### Exercise prompt
Your answer should consist solely of the lines from the one holding "Click the Add to Favorites star icon" through the final line of the entries, reproduced exactly and without pictures.

### Records provided
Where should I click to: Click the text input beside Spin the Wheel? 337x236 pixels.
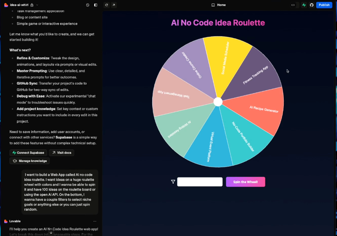pos(200,182)
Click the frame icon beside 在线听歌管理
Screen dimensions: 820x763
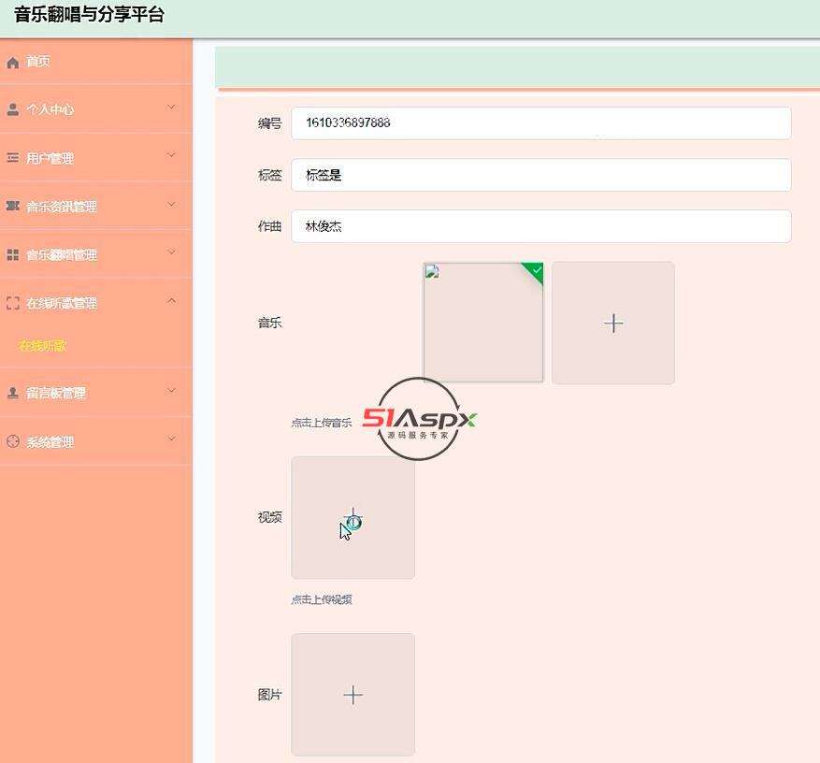tap(13, 303)
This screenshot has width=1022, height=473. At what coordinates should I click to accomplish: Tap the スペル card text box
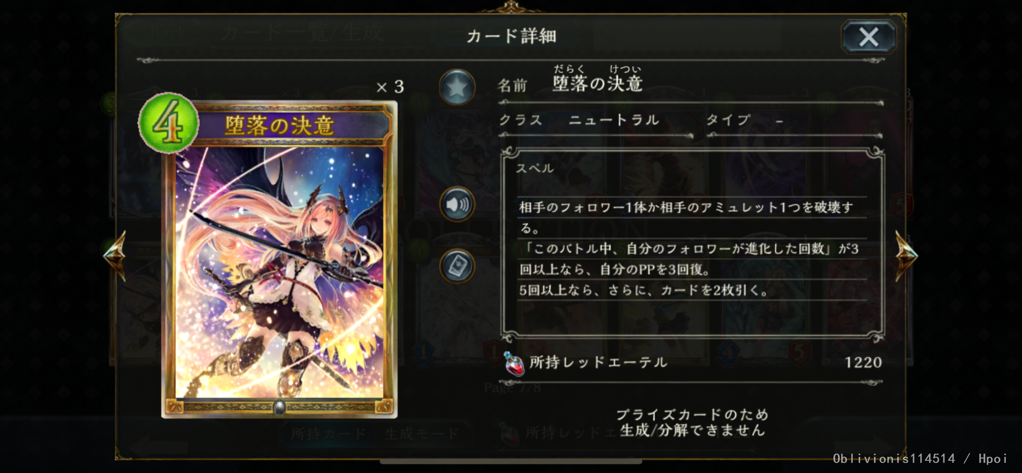(x=692, y=244)
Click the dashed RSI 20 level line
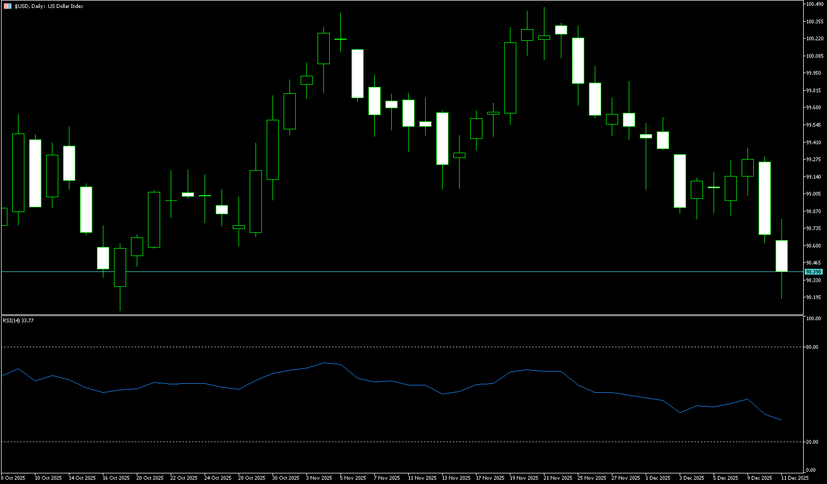Screen dimensions: 827x484 tap(403, 442)
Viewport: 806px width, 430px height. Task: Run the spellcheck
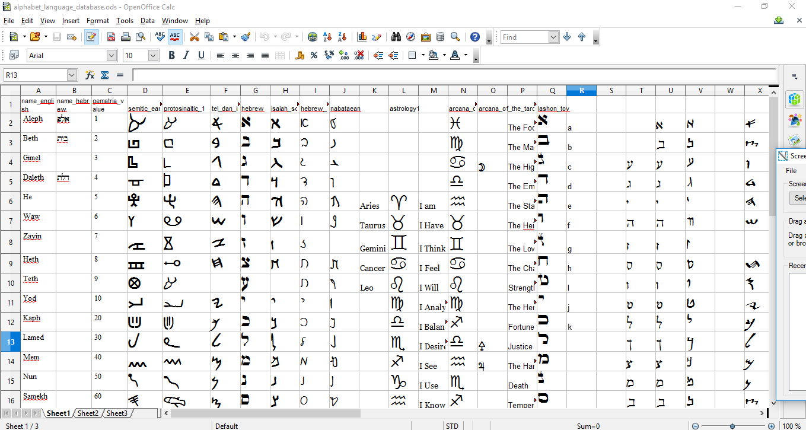tap(159, 37)
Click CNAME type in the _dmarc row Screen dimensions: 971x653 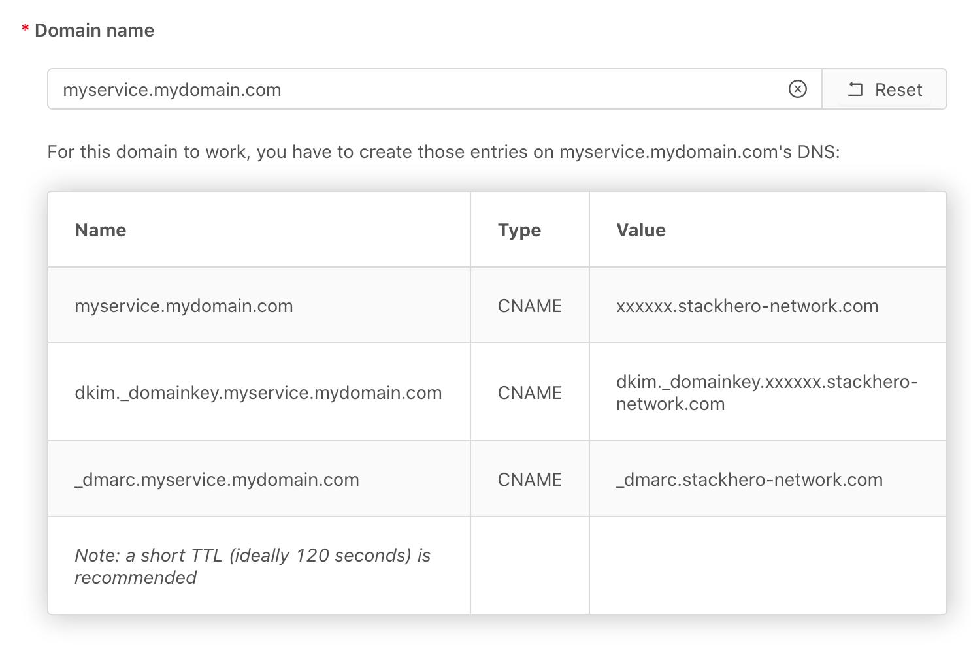click(529, 479)
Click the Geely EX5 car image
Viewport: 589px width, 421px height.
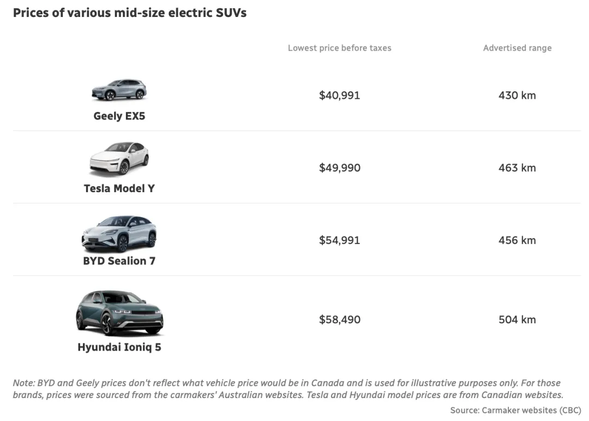119,90
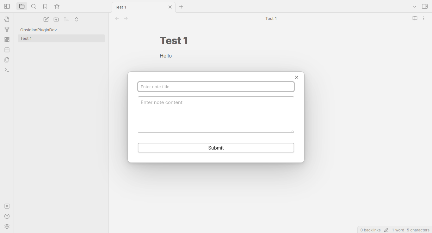The image size is (432, 233).
Task: Insert a template using the ribbon icon
Action: click(x=7, y=60)
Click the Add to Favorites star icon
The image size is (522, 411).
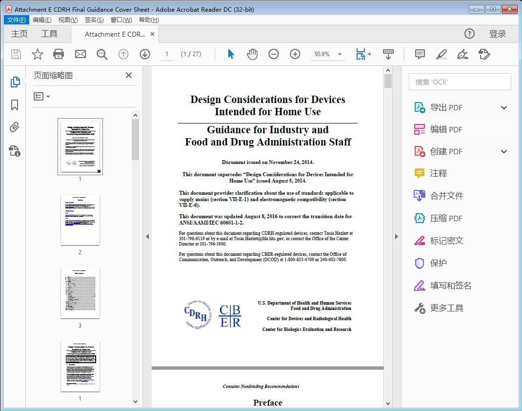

### Reply
Click the Add to Favorites star icon
The image size is (522, 411).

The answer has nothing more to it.